Ей не давала покоя одна мысль: не утратила ли на сей раз их семья свои гражданские права? Ее так и подмывало спросить об этом, но она не решалась. Однако к братьям она испытывала какую-то презрительную жалость.

Вошел старый Гийом — его не было, когда юноши приехали, — и принес в честь прибывших еще один канделябр. Он неуклюже поцеловал старшего, капнув при этом на него воском. Младший почти надменно уклонился от неловких объятий старика.

Но это не обескуражило старого солдата, и он без колебаний высказал свое мнение:

— Давно уже пора было возвратиться. Да и на что вам зубрить латынь, если вы на родном-то языке едва пишете? Когда Фантина сказала мне, что молодые хозяева воротились насовсем, я сразу же подумал: вот теперь-то мессир Жослен сможет отправиться в плавание.

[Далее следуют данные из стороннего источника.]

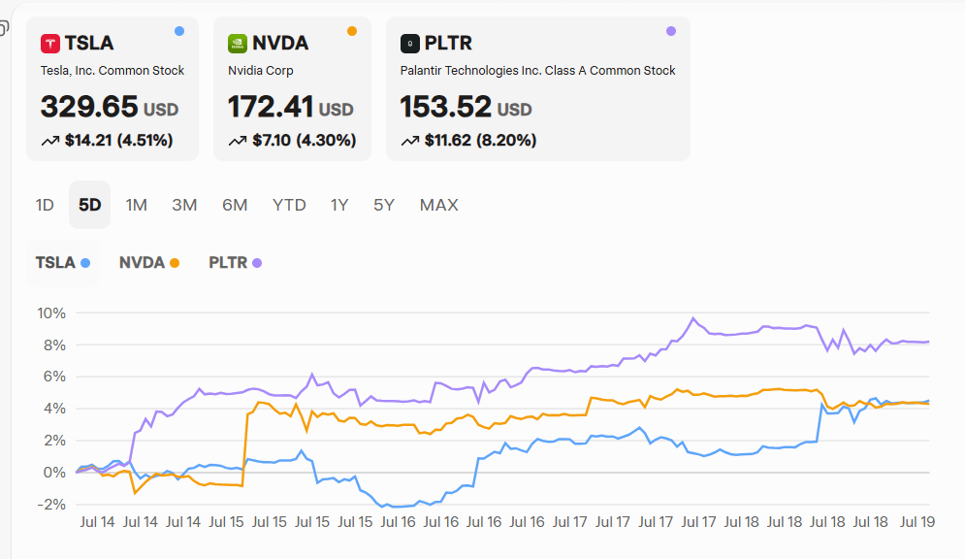
Task: Open the Tesla, Inc. Common Stock card
Action: [x=113, y=88]
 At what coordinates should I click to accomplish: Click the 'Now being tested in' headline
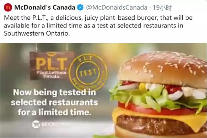tap(55, 92)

— Сержант Люцен, неужели я должен напоминать тебе о дисциплине? — неожиданно сухо оборвал его старый барон.

Гийом замолчал. Анжелику поразил высокомерный тон деда, в котором она к тому же уловила тревогу. А старый барон обратился к старшему внуку:

— Надеюсь, Жослен, ты уже выкинул из головы свои детские мечты стать моряком?

— А почему я должен их выкинуть, дедушка? Мне даже кажется, что теперь у меня просто нет иного выхода.

— Пока я жив, ты не будешь моряком! Все, что угодно, но только не это! — И старик стукнул своей палкой по выщербленным плитам пола.

Жослена, казалось, сразило неожиданное вмешательство деда в его планы на будущее, которые он давно уже лелеял в душе. Именно они-то и помогли ему без особого огорчения отнестись к изгнанию из монастыря.

«Кончились все эти молитвы и зубрежка латыни, — думал он. — Теперь я мужчина и смогу отправиться в плавание на королевском судне…»

Арман де Сансе попытался вступиться за сына.

— Помилуйте, отец, почему такая непримиримость? Эта служба не хуже любой другой. Кстати, должен вам сказать, что в прошении, которое я недавно послал на имя короля, я среди прочего писал, что мой старший сын, возможно, пожелает поступить на капер или военный корабль, и просил помочь ему в этом.